Daniel observó a Isaac transformarse de un desgraciado torturado, literalmente retorciéndose por el dolor espiritual, en un santo sagrado y puro. Habiéndose arrepentido de sus antiguos pecados —y decidiendo incondicionalmente llevar nuevas vidas— regresaron a la habitación. Isaac arrojó el dibujo al fuego, abrió su libro de notas, y empezó a escribir. Sobre la página en blanco escribió Pecados cometidos antes de Pentecostés 1662 y comenzó a detallar toda cosa mala que hubiese hecho alguna vez y que pudiese recordar, remontándose a su infancia: desear la muerte de su padrastro, dar una paliza a un chico de la escuela, y demás. Escribió durante todo el día y toda la noche. Cuando se hubo agotado, comenzó una nueva página titulada Desde Pentecostés 1662 y la dejó, por el momento, en blanco.
Mientras tanto, Daniel regresó a Euclides. Jeffreys seguía recordándole que había fallado en el intento de ser un hombre santo. Jeffreys lo hacía porque suponía que era una forma de torturar a Daniel el puritano.

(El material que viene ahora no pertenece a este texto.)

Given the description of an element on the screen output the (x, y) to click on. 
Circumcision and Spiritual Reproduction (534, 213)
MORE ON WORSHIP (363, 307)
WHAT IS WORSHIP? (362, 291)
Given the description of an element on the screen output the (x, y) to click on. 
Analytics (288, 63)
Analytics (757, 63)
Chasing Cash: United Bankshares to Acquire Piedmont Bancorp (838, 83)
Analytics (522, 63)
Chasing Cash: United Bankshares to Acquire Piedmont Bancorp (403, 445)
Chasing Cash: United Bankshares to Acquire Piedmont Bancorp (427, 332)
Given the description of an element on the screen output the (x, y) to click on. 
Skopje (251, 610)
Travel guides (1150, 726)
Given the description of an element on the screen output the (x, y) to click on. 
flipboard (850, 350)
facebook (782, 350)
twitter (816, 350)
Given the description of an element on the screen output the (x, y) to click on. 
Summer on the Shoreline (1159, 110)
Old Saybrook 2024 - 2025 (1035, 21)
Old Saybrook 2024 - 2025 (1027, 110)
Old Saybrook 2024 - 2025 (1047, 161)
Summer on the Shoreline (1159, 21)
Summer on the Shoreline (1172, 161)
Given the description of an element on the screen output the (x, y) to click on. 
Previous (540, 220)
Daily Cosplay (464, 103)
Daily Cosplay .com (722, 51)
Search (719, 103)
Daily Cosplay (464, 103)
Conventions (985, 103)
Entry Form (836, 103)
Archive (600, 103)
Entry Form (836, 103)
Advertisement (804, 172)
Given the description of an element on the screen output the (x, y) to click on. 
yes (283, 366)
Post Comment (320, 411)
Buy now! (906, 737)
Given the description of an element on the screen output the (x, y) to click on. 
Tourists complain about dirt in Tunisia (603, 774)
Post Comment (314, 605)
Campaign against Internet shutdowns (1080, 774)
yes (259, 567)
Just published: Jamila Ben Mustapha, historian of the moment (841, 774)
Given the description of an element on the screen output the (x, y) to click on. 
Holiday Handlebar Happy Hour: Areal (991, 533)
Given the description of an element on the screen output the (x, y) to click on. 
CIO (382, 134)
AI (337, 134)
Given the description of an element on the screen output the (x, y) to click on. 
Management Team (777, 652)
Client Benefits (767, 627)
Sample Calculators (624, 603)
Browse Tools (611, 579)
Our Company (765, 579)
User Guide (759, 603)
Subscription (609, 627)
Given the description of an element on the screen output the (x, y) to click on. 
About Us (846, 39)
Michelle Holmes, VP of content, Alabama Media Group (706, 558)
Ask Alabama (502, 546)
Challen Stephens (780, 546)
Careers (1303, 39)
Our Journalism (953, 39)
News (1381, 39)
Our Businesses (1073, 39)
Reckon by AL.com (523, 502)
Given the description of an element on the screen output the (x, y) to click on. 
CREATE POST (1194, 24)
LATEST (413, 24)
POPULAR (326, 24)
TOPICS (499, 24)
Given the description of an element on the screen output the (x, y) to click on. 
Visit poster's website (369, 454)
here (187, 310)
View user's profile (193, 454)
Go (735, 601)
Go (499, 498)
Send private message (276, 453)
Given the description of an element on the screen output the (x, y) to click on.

De hecho, Daniel jamás había deseado ser un predicador, excepto en el sentido de que deseaba satisfacer a su padre. Desde su encuentro con Wilkins, sólo había deseado ser un filósofo natural. Fallar la prueba moral le había liberado para serlo, a costa de un caro precio en autorreprobación. Si la Filosofía Natural le conducía a la condenación eterna, no había nada que pudiese hacer para evitarlo, como Drake, al creer en la predestinación, sería el primero en afirmar. Un intervalo de años o incluso décadas podría separar el Pentecostés de 1662 y la llegada de Daniel a las puertas del infierno. Suponía que podía ocupar ese tiempo con algo que al menos le resultase interesante.
Un mes más tarde, cuando Isaac no se encontraba en la habitación, Daniel abrió el libro de notas y fue a la página intitulada Desde Pentecostés 1662. Seguía en blanco.
La volvió a comprobar dos meses más tarde. Nada.
Entonces asumió que Isaac simplemente la había olvidado. ¡O quizás había dejado de pecar! Años más tarde, Daniel comprendió que ninguna de esas suposiciones era cierta. Isaac Newton había dejado de creerse capaz de pecar.
Era un juicio muy severo sobre una persona, y el proverbio decía: «No juzgues y no serás juzgado.» Pero igualmente, cuando tratabas con un hombre como Isaac Newton, el más cruel y precipitado de los jueces que hubiese vivido jamás, debías ser firme y rápido en tus propios juicios.